Sunday, January 23, 2011

Behind the Scenes Video: Cosmopolitan India 2010 Cover Story

Just finished editing this Behind the Scenes Video of my Cosmo India Cover story with the beautiful Jacqueline Fernandez. Click on the photo to play the Video.

lots of useful info me thinks!

-m


Friday, January 21, 2011

My greatest photography milestone


I categorize my photography career into two distinct periods; ‘before’ learning how to use off camera lighting and ‘after.’

There's not much point talking about the 'before' part

I had enrolled in an advanced lighting course at a local college because I felt I had reached a plateau; my work had been getting stale and I desperately wanted to grow, to advance and learn. I had photographed every conceivable object under the sun at the widest aperture I could and my portfolio was beginning to look like I was obsessed with bokeh.

I was curious about how all those amazing Annie Liebowitz photos for Vanity were achieved. I was in love with her cinematic lighting and her ability to infuse drama in to her photographs. So I took a lighting course.

Much of the course was indoors; we learned how to use strobes, how shoot against a backdrop. I learned theory backed up with practical lighting scenarios…but somehow I felt that there was still something ‘missing.’

The came the fateful day; I remember it clearly. It was a cold, crisp, wintery blue sky with a spattering of puffy convective clouds spreading out over my hometown of Vancouver. Today was the day we were going to take the strobes outdoors and ‘balance’ light; essentially mixing strobe light with ambient sunlight to create an image. I had no idea what to expect.

We set up the light, a beauty dish, above the subject and the setting 3 o’clock winter sun directly behind her. We metered the ambient and metered the strobe and then came my turn to shoot…
What happened next was perhaps the biggest milestone in my career. I depressed the shutter, I heard a pop and a moment later an image appeared on my little 30d LCD.

I gasped. This was it! This is exactly what I had been looking for! It had that same drama, that same cinematic feel. The clouds in the background were underexposed, making them appear stormy, dangerous, dramatic and the model, illuminated by a perfectly balanced strobe light, her dress flaring in movement, her expression poised…it was perfect. She looked like a goddess, a Cleopatra set against an epic backdrop.

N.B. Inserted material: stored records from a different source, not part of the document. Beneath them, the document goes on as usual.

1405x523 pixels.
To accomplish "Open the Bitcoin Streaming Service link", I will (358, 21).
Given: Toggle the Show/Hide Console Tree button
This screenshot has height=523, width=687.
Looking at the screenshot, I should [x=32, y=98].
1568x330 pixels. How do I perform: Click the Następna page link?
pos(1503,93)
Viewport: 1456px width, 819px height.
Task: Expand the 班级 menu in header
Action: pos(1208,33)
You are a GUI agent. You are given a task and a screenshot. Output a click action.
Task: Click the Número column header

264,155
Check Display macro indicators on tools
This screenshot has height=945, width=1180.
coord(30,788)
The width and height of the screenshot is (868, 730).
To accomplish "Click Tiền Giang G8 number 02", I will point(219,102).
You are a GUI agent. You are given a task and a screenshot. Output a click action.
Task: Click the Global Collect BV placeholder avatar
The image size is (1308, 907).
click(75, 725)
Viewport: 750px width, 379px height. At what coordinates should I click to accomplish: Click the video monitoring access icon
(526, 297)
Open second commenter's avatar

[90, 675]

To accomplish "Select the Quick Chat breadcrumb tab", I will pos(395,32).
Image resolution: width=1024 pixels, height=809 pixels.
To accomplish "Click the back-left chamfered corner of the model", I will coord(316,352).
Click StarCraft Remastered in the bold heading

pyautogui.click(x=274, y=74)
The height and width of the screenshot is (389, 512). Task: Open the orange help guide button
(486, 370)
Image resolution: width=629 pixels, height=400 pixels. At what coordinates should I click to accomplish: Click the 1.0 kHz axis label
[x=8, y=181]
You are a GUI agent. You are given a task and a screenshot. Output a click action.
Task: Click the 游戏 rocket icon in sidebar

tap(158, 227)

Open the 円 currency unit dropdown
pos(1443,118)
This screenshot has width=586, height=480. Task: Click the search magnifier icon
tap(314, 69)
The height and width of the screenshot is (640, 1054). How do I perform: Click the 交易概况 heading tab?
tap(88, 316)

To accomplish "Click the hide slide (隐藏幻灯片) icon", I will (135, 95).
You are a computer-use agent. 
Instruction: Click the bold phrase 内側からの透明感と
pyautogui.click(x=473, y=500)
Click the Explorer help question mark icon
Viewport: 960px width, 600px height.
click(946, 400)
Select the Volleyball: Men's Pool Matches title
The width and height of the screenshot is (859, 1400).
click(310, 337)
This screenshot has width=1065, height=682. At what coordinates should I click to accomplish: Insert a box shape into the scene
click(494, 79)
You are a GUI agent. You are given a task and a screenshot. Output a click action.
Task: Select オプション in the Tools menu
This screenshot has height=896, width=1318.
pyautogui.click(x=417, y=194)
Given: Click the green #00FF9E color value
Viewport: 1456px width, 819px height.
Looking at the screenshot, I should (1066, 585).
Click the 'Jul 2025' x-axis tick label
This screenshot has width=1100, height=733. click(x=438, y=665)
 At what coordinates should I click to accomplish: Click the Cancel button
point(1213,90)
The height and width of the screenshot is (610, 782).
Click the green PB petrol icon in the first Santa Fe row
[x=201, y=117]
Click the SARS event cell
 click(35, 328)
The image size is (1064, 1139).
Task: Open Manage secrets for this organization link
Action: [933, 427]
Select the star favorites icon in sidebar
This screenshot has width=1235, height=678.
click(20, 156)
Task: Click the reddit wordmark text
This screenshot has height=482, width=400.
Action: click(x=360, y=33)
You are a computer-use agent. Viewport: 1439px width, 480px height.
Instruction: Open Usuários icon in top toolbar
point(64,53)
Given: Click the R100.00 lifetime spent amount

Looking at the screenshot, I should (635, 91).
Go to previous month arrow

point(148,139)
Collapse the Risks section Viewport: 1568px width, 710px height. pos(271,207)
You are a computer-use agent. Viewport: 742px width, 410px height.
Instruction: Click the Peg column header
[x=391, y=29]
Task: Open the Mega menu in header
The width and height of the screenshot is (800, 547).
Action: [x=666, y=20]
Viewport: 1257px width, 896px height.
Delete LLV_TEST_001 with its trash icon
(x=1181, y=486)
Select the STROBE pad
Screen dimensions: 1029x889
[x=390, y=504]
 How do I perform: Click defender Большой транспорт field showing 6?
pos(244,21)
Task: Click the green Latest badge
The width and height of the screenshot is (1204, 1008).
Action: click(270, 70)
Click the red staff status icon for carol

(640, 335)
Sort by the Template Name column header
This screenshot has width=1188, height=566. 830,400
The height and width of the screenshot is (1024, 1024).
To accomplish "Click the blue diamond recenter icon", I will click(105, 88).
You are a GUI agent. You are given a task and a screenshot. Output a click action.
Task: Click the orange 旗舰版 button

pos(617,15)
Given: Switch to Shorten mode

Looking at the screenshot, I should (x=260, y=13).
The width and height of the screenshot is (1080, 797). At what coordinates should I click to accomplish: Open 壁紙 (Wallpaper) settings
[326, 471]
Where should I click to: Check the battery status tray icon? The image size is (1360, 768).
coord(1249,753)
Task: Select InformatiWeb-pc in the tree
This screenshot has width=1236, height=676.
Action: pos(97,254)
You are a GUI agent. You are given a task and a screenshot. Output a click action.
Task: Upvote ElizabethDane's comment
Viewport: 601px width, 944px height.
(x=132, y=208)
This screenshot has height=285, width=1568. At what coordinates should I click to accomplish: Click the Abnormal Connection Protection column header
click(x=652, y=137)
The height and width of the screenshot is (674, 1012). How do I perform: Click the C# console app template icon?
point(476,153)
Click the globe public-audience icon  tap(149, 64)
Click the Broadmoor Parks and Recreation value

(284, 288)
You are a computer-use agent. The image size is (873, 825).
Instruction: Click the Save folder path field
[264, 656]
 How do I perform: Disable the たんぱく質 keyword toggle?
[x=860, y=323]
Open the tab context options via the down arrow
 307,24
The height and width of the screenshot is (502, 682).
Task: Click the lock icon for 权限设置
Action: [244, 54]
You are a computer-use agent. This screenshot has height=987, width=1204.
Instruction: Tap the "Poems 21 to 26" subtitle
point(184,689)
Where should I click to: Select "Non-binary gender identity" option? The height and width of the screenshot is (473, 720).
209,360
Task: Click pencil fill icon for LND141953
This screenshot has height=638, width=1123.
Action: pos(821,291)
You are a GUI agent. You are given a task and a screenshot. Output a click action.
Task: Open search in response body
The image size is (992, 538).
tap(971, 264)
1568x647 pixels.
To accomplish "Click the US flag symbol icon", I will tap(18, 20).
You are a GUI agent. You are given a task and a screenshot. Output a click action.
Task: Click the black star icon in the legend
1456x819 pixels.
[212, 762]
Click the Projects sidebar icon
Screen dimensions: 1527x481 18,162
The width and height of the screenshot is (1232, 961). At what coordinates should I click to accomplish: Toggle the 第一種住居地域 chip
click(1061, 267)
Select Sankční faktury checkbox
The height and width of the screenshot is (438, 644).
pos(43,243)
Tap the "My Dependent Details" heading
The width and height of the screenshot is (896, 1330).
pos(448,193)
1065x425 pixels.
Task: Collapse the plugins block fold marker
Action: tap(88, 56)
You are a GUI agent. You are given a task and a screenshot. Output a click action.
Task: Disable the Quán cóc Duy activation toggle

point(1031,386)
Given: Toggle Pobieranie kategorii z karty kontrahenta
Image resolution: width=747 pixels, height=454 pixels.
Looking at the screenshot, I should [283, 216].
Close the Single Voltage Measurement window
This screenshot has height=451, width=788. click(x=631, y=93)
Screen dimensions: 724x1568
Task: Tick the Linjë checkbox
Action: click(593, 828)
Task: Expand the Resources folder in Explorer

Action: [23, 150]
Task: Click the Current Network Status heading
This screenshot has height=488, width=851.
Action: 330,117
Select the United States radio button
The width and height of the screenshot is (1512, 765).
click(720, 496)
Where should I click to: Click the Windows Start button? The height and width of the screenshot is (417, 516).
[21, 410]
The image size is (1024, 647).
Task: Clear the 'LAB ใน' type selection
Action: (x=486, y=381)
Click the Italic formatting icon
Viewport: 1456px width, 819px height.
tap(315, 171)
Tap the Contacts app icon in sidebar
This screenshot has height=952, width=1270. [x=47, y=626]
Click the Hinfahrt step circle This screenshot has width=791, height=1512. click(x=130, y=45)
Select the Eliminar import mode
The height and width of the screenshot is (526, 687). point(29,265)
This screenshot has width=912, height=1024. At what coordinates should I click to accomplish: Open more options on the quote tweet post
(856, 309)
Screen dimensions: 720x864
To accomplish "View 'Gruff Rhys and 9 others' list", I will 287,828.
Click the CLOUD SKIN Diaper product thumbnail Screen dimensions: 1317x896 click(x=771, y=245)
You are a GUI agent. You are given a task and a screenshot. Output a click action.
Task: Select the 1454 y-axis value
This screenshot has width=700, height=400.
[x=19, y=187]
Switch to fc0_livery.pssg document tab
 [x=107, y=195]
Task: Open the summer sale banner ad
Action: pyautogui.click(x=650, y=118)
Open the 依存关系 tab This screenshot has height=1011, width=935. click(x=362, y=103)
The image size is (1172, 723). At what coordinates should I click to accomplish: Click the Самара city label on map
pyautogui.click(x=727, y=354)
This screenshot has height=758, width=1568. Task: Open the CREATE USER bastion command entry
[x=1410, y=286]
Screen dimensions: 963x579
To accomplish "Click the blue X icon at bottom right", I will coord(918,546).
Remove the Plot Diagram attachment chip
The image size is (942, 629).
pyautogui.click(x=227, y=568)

I never went back, I couldn’t, nothing was the same after that. I had done it and it was all I wanted to do…
Of course since then there’s been a lot of refining and tuning, but essentially that type of lighting is the driving force behind much of my photography and the workshops I teach. Photography is like being a singer, you have to find your voice, you need to refine it, to differentiate it. Only then will your work be recognizable.